Extracted text:
_ _ _ _ _ _ _

Forecasts of a huge rise in obesity among children in England have been significantly downgraded following a new analysis of data.
The National Heart Forum found evidence that the rate of increase in childhood obesity may be starting to slow.
Its figures suggest that by 2020 the proportion of boys aged 2-11 who will be overweight or obese will be 30% - not 42% as previously predicted.
For girls of the same age the revised prediction is now 27% - down from 48%.
The revised predictions also indicate a big drop in the number of overweight and obese young people aged 12-19.
They represent the first sign of encouraging news for decades, as obesity rates have been rising in England - as in most developed nations - since the 1970s.
A similar trend has been recorded in several other countries, including the US, France and Denmark.
There are currently 1.5 million children in England who are overweight or obese - leaving them at increased risk of health problems such as type 2 diabetes, cancer and heart disease.
The Department of Health has set a target of reducing the number of overweight and obese children to 2000 levels by 2020.
The National Heart Forum based its latest predictions on data collected for the Health Survey for England between 2000 and 2007.
Previous estimates were based on data collected for the same survey between 1993 and 2004.
The researchers said it was not clear why obesity levels might have levelled off, but said government interventions and media coverage may have played a role.
Work to do
Lead researcher Professor Klim McPherson, said: "These trends present a more positive picture that obesity may be levelling off in children.
"However, prevalence and current trends of excess weight are still unacceptably high and these figures should not be taken as an argument for complacency.
"The government needs to keep up the work they are doing to tackle obesity."
Professor McPherson said obesity rates had to be monitored closely to ensure the predictions were translated into hard fact.

_ _ _ _ _ _ _

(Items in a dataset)
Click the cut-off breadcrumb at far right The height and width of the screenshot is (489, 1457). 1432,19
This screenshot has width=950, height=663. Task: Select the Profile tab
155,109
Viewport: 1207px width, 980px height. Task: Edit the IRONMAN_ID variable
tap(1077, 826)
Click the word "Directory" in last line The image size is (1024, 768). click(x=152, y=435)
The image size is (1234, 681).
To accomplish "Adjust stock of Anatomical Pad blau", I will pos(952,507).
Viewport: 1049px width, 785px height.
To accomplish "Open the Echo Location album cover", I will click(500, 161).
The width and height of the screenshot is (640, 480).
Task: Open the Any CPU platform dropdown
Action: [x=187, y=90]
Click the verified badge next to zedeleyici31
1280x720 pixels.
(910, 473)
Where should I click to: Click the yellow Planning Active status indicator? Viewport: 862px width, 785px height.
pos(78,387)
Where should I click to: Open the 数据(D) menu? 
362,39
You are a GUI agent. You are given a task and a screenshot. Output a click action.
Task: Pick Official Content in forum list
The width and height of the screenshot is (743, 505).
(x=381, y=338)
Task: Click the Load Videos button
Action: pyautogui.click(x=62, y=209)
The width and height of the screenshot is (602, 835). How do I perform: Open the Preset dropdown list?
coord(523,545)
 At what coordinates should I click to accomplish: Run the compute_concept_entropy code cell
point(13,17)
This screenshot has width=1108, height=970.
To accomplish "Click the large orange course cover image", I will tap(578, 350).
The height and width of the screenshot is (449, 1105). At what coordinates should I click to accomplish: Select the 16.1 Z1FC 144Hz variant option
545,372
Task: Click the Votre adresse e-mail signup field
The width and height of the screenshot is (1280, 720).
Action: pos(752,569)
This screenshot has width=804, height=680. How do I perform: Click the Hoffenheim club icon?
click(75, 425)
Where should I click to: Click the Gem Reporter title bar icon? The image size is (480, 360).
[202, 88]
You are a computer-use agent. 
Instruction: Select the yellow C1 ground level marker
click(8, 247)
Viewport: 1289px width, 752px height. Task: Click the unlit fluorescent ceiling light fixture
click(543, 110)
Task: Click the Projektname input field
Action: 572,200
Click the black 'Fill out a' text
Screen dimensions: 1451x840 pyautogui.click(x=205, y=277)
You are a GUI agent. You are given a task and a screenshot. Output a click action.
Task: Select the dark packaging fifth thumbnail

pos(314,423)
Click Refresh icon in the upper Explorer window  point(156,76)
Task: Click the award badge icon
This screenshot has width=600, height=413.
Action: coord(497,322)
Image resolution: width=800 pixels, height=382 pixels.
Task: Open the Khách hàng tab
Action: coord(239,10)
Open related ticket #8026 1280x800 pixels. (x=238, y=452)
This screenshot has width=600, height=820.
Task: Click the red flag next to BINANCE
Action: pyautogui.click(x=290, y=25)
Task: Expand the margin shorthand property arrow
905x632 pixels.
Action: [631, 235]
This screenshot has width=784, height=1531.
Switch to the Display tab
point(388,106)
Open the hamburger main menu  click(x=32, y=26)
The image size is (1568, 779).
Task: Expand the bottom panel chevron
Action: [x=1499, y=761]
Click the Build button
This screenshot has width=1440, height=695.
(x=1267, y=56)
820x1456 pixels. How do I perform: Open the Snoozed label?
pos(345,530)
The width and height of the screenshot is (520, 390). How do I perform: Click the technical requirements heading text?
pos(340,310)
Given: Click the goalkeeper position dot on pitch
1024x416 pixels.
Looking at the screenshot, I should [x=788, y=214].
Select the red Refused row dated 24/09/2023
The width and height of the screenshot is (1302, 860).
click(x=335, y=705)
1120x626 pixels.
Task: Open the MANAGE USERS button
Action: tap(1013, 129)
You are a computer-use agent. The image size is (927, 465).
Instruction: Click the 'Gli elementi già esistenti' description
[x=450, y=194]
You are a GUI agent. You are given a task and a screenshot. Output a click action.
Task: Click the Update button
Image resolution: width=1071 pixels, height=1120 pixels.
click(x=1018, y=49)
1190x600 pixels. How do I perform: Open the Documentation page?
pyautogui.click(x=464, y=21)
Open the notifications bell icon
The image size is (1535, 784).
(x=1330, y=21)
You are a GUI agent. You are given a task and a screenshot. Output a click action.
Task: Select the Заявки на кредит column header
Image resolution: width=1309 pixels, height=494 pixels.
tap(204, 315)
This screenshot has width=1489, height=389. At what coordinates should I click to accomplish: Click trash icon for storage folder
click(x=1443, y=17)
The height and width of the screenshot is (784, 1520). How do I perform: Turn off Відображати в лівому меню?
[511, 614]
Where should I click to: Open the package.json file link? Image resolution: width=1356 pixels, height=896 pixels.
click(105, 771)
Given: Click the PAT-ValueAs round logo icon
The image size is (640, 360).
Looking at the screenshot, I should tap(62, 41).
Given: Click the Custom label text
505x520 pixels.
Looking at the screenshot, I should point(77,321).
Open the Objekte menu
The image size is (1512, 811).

_ _ _ _ _ _ _

Assigned task 1:
In the article on childhood obesity forecasts, what proportion of girls aged 2-11 is now predicted to be overweight or obese by 2020?
Assigned task 2:
Continue the article on childhood obesity forecasts from its last sentence.

Expected output 1:
27%, down from the previous prediction of 48%.

Expected output 2:
Dr Ian Campbell, medical director of the charity Weight Concern, stressed that while the rate of increase may have dropped, rates of obesity among children were still rising.
He said the government's Change 4 Life campaign - which aims to improve children's diets and boost their level of physical activity - had been well received, and had hopefully made a lasting impact.
But he added: "There is hope for the future but this is no time for complacency."
Tam Fry, from the National Obesity Forum, said: "We will have to wait another two or three years to see if this is a trend or just a blip.
"I am worried about the credit crunch which is already encouraging increased reliance on processed food."
The Minister for Public Health, Gillian Merron, said government initiatives had had a positive impact, along with local work by the NHS and schools.
But she added: "Obesity levels are still too high and we need to keep the momentum going.
"We'll only turn the tide on obesity for good if everyone - government, families and industry - play their part."
And Susan Jebb, head of nutrition at the Medical Research Council, said: "It feels like we are in a different place from just two years ago - and that's justified.
"That's the result of a shift in public awareness and attitude, coupled with some concrete local initiatives to support healthier eating and more physical activity for children.
"This is hopeful but there's no room for complacency."